PROBLEM DETAILS: Condense the paragraph beginning "I remained extremely fortunate" in the year-end reflection below into a brief bulleted list that keeps its main facts.

PASSAGE FOR REVIEW:
============================================================
Here we are near the end of another year, the time to look back and cringe over whatever forecasts and hubris may have been expressed a year ago. Last December I had enough sense to keep a damper on my expectations, though I did still declare my belief in 2021 "growing gradually better." Progress has been a lot more forward and back, up and down than most of us might have imagined. I am grateful for the ways science made 2021 less frightening than 2020, and sorrowful that disease and human factors produced another year of tragedy nonetheless. I will predict nothing about what's ahead for the world. though my hopes are for the best, or at least the not-worst.
I remained extremely fortunate this year, staying healthy and safe, with many opportunities for joy even in the difficult times. Writing came easier than last year, and I was focused on fiction projects during more months than not. In 2021, I revised a short story to completion and began submitting it, and I built a solid foundation for a novel idea I intend to keep working on.
============================================================
RAW DATA:
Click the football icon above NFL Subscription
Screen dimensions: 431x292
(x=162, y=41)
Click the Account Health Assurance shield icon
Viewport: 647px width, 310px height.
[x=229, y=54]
============================================================
OUTPUT:
- Stayed healthy and safe in 2021, with many chances for joy even in difficult times.
- Found writing easier than the year before and focused on fiction projects for most months.
- Revised a short story to completion and began submitting it.
- Built a solid foundation for a novel idea that will keep being worked on.